W czwartek, na specjalnym szczycie w Brukseli, przywódcy Unii Europejskiej zdecydowali się utworzyć fundusz dla Ukrainy, który ma pomóc w przeprowadzeniu reform i odbudowie gospodarki. Fundusz, zwany Ukraine Facility, wyniesie 50 miliardów euro – łączy 33 miliardy euro w pożyczkach i 17 miliardów euro w dotacjach – i będzie wypłacany w latach 2024-2027. Jest to największa pomoc finansowa, jakiej UE kiedykolwiek udzieliła jednemu państwu.
Decyzja ta jest wyrazem poparcia dla Ukrainy, która przebywa w stanie wojny z Rosją. UE chce pomóc Ukrainie w obronie swojej niepodległości, terytorialnej integralności i demokratycznych wartości. UE chce również zapewnić Ukrainie stabilność i bezpieczeństwo, które są ważne dla całego kontynentu europejskiego.

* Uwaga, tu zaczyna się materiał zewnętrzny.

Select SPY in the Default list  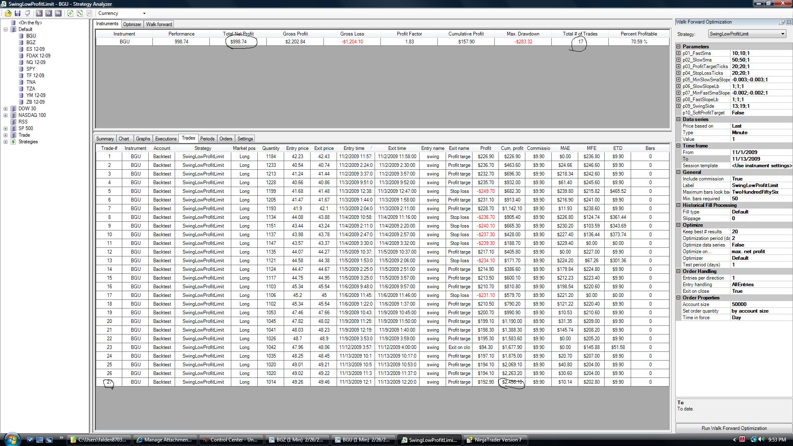point(31,69)
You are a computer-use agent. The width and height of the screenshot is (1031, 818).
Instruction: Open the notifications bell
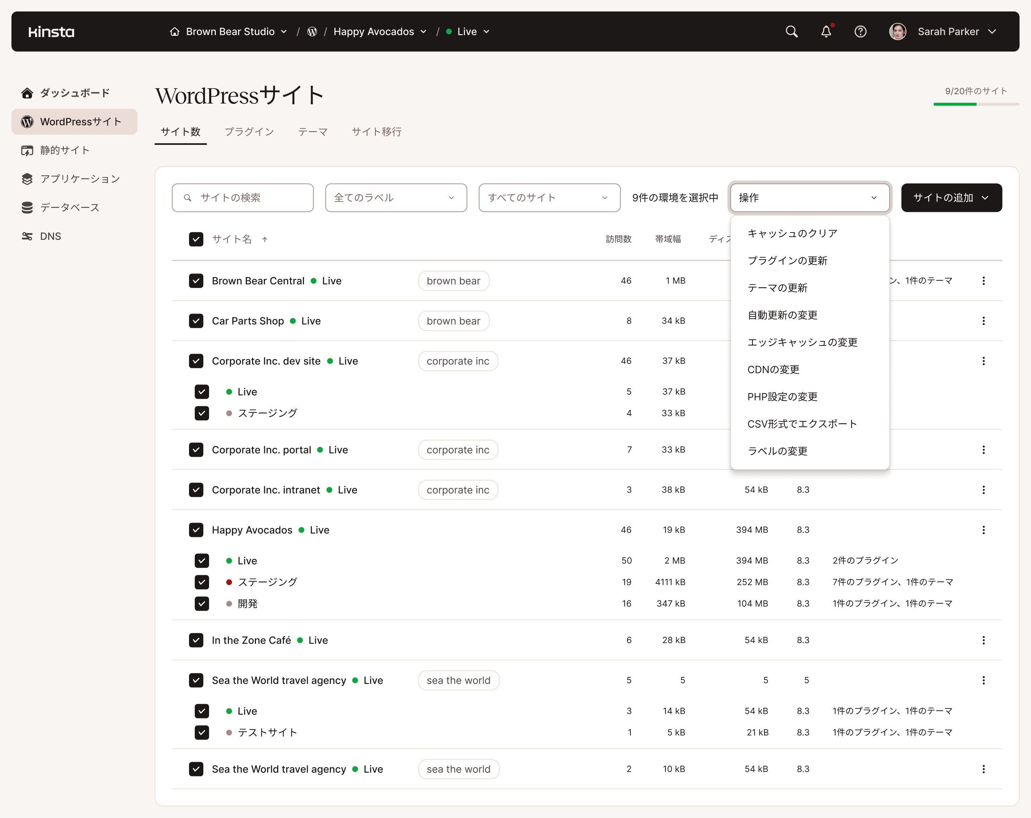(826, 32)
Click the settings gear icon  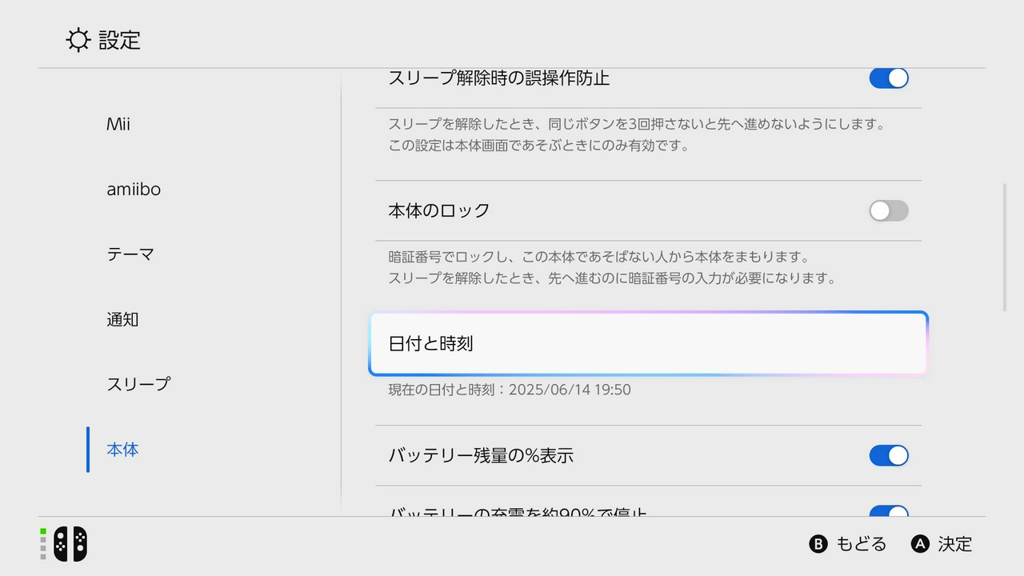tap(78, 40)
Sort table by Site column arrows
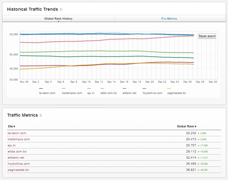 point(14,126)
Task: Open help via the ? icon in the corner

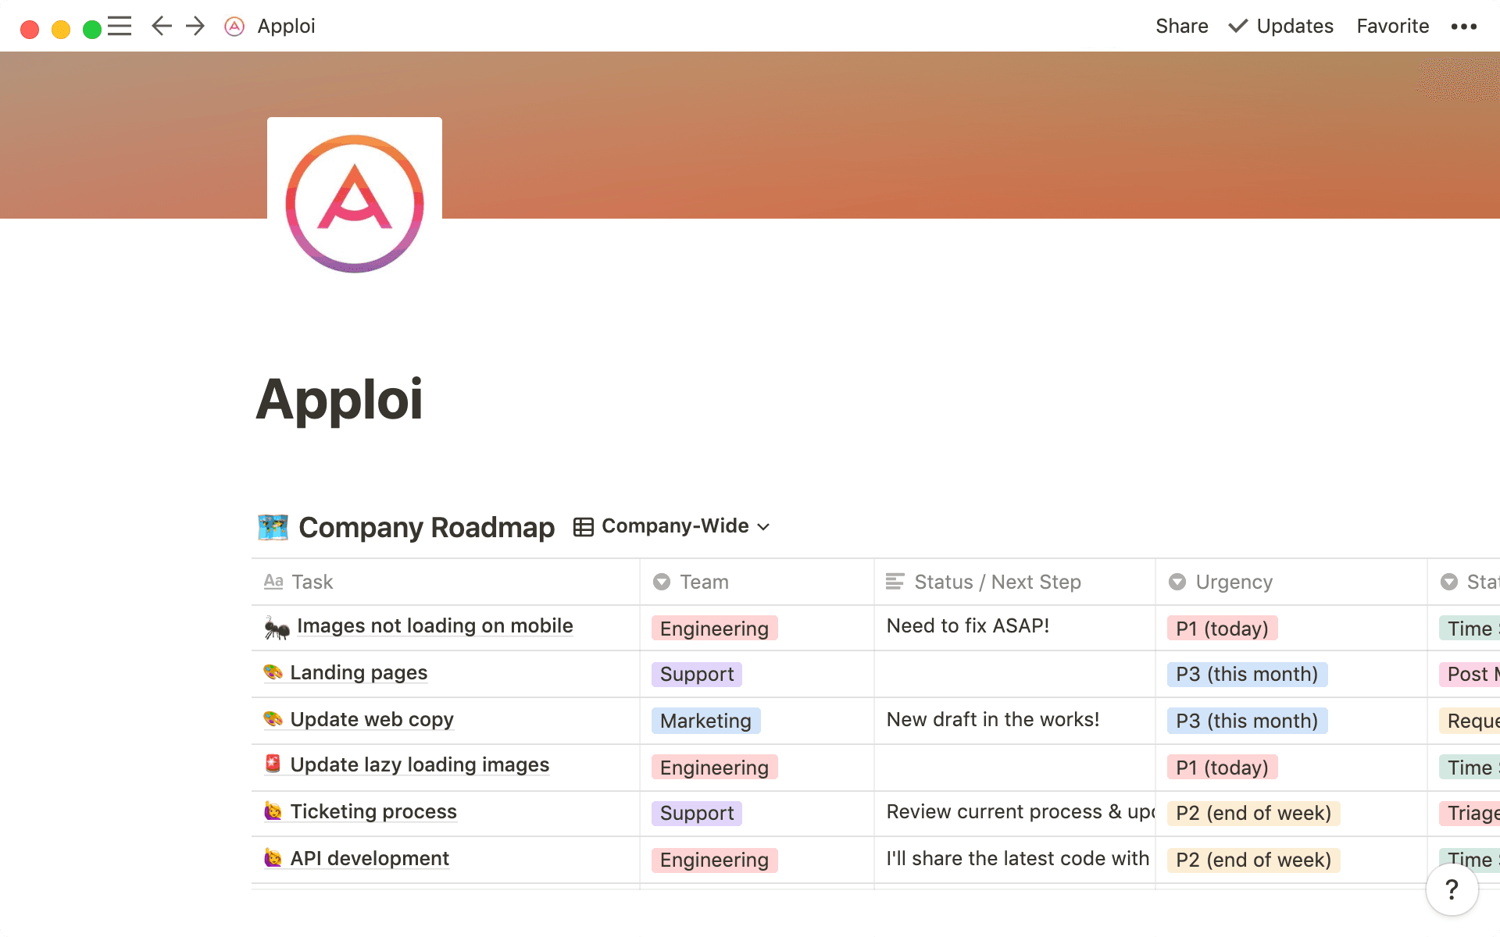Action: pos(1452,889)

- Myślę, że ta decyzja wysyła Ukraińcom bardzo jasny sygnał i pokazuje naszą determinację, aby być w pełni zmobilizować się do wspierania ich przyszłości i wolności. Jest to także przesłanie dla naszych europejskich społeczeństw, które pokazuje (...), że nie boimy się Rosji – powiedział Charles Michel, przewodniczący Rady Europejskiej.

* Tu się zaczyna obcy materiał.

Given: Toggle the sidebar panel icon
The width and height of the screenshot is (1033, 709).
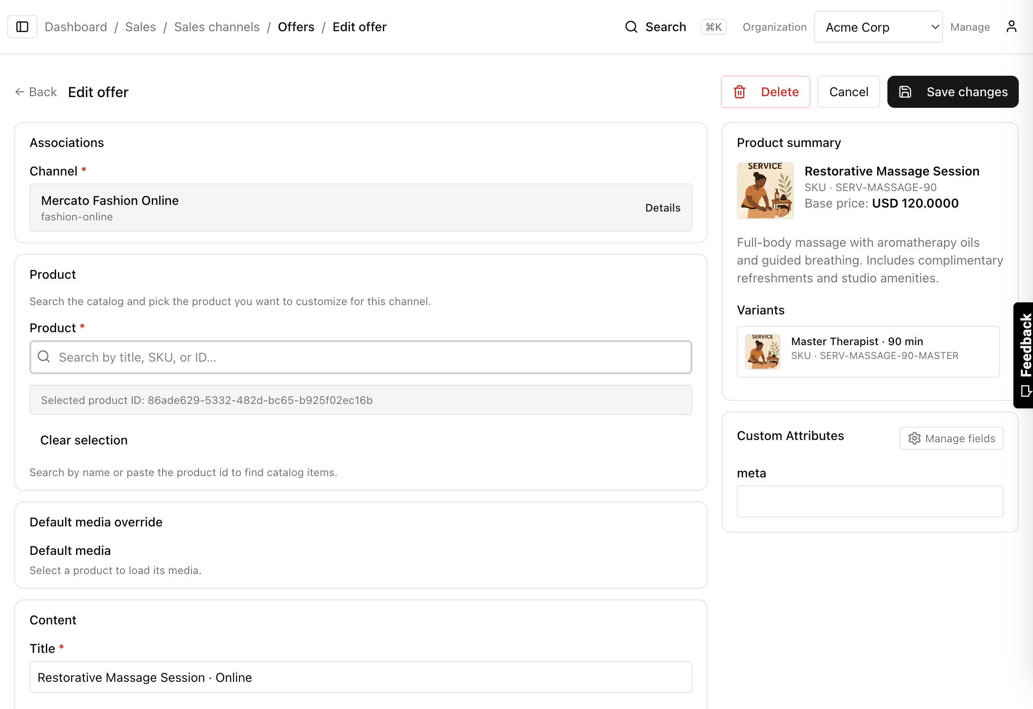Looking at the screenshot, I should point(22,27).
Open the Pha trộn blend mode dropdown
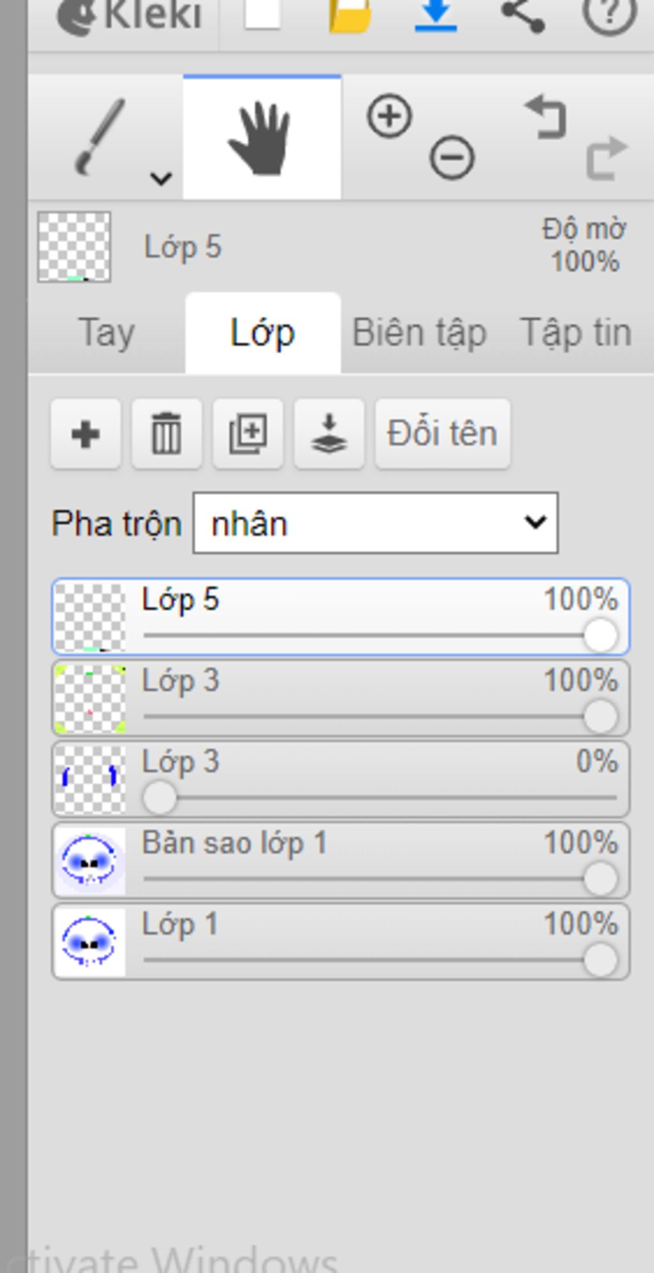654x1273 pixels. coord(376,523)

Węgry zrezygnowały z blokowania funduszu dla Ukrainy
Aby fundusz dla Ukrainy mógł zostać zatwierdzony, potrzebna była zgoda wszystkich 27 państw członkowskich UE. Jednak do czwartkowego poranka jeden kraj – Węgry – sprzeciwiał się temu planowi i groził wetem. Węgierski premier Viktor Orbán miał wiele zastrzeżeń do pomocy dla Ukrainy, m.in.:
- obawiał się, że pieniądze unijne, które należą się Węgrom, zostaną przekazane Ukrainie. Chodzi o prawie 22 mld euro z funduszy spójności i odbudowy, które KE nadal wstrzymuje w związku z utrzymującymi się brakami w zakresie praworządności. Wg Orbána to jest „szantaż finansowy”;
- Budapeszt sprzeciwiał wobec płacenia stóp procentowych od pożyczek dla Ukrainy i funduszu odbudowy po pandemii COVID-19, które są częściowo finansowane ze wspólnej emisji długu i będą musiały być stopniowo spłacane.

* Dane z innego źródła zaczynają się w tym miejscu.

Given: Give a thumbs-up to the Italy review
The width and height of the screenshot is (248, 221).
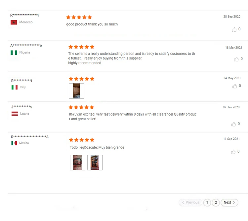Looking at the screenshot, I should click(x=234, y=86).
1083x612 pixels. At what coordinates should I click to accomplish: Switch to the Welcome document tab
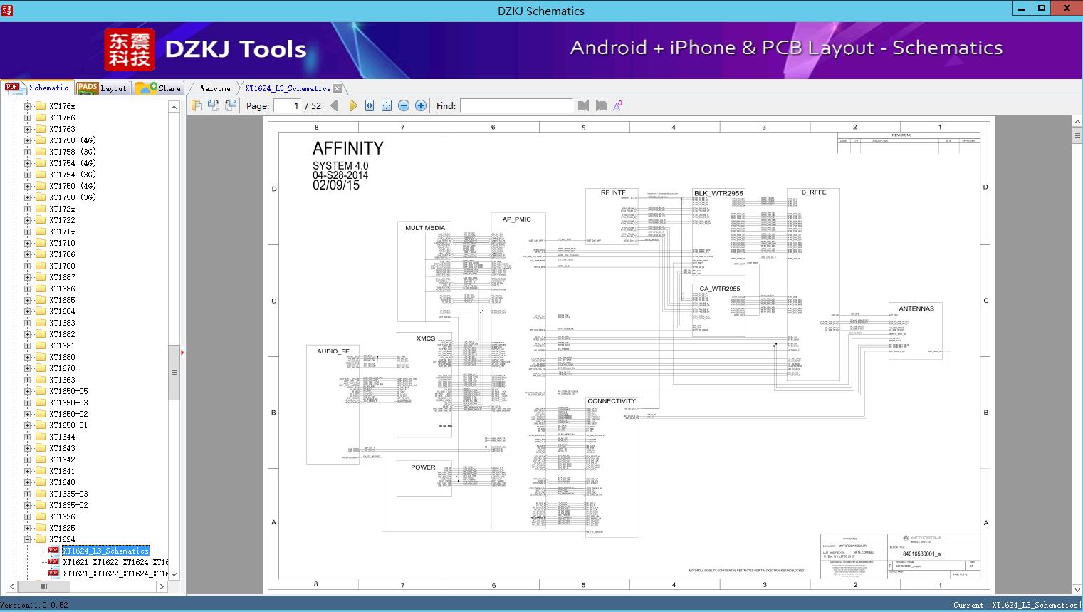(x=215, y=88)
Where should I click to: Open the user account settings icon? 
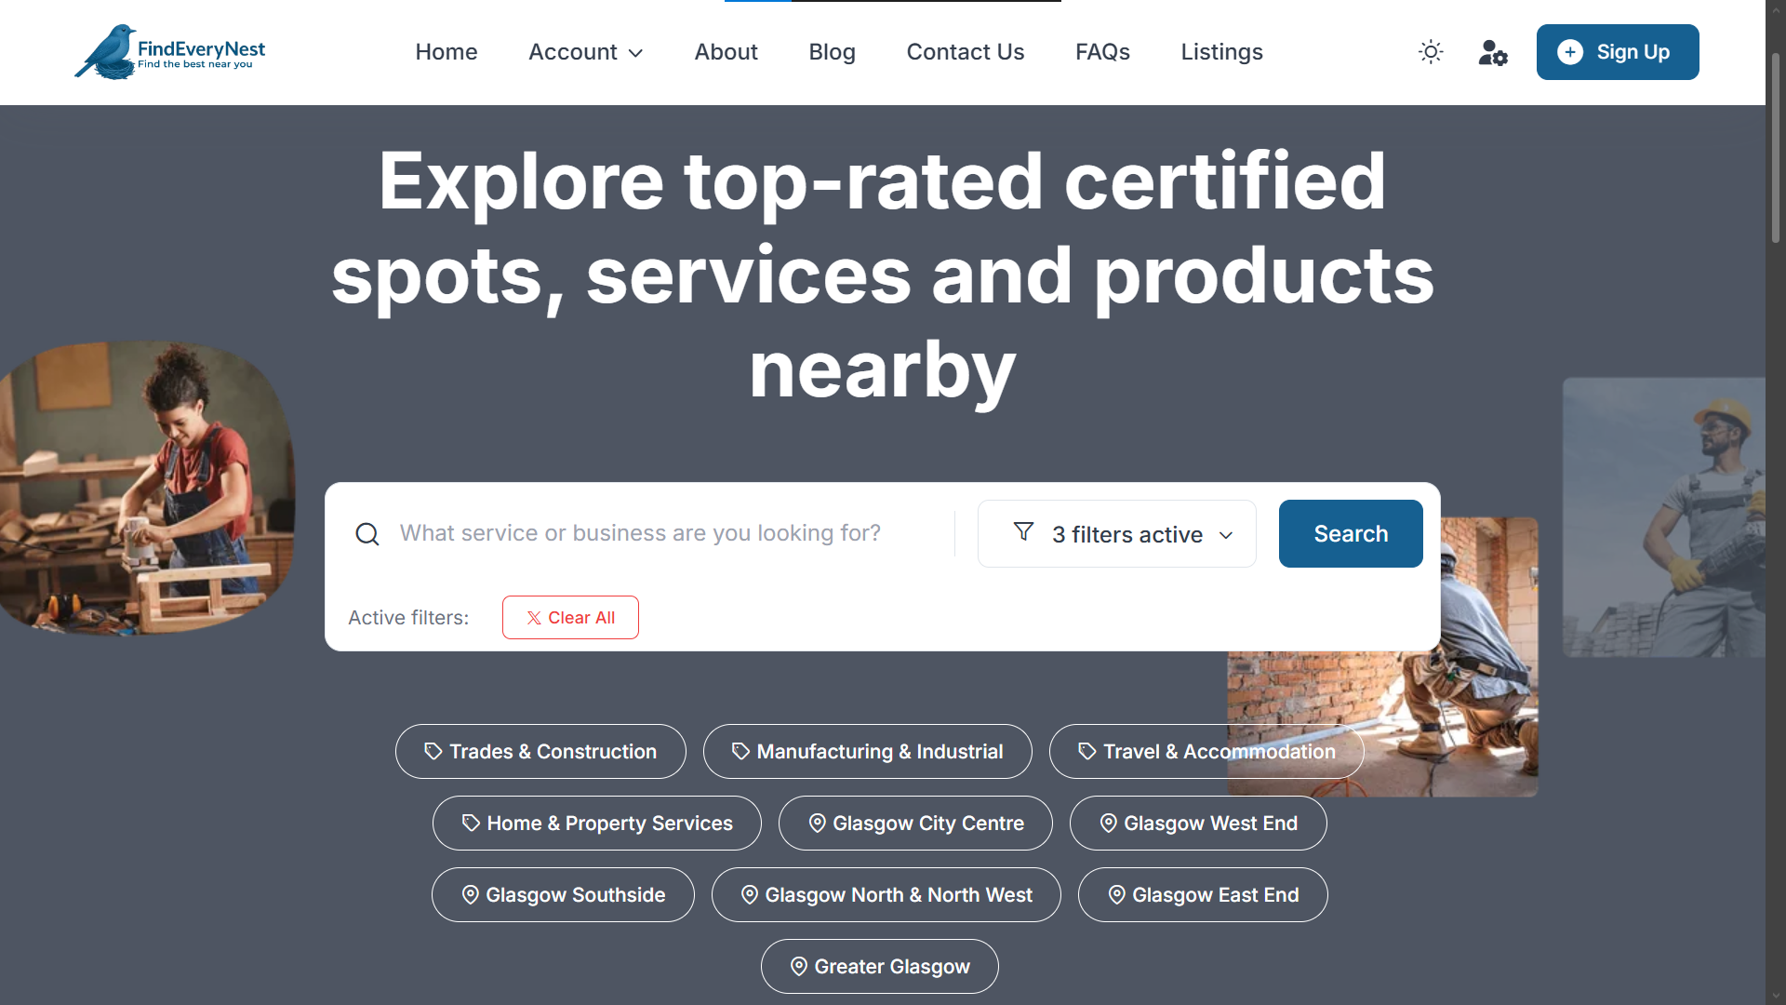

Orbán był pod silną presją ze strony innych liderów UE, którzy uważali, że jego postawa jest nieodpowiedzialna i szkodliwa dla wspólnej polityki zagranicznej. Ostatecznie Orbán zgodził się na kompromis, który przewiduje, że przywódcy UE będą co roku dyskutować o funduszu dla Ukrainy, ale bez możliwości głosowania i wetowania. Orbán uznał to za “mechanizm kontrolny”, który zapewni odpowiednie wykorzystanie pieniędzy.
Prezydent Ukrainy Wołodymyr Zełenski wyraził swoją wdzięczność przewodniczącemu Rady Europejskiej i innym liderom UE za porozumienie w sprawie funduszu dla Ukrainy. Zełenski podkreślił, że jest to ważny sygnał solidarności i poparcia dla jego kraju.
Fundusz dla Ukrainy czeka na zatwierdzenie przez instytucje UE
Zanim fundusz dla Ukrainy wejdzie w życie, musi zostać zaakceptowany przez Radę i Parlament Europejski. To one będą ustalać szczegóły prawne i warunki pomocy, a sam proces będzie przyspieszony ze względu na sytuację geopolityczną, w której znajduje się Ukraina. Już w poniedziałek w Strasburgu odbędzie się pierwsza runda rozmów przedstawicieli Rady i Parlamentu.
Przewodnicząca Komisji Europejskiej Ursula von der Leyen wyjaśniła, że fundusz dla Ukrainy nie będzie miał stałej wysokości ani podziału. W zależności od potrzeb i możliwości fundusz będzie się zmieniać i dostosowywać.
W 2023 roku UE udzieliła Ukrainie innego rodzaju pomocy, tzw. wsparcia makrofinansowego, w wysokości 18 miliardów euro.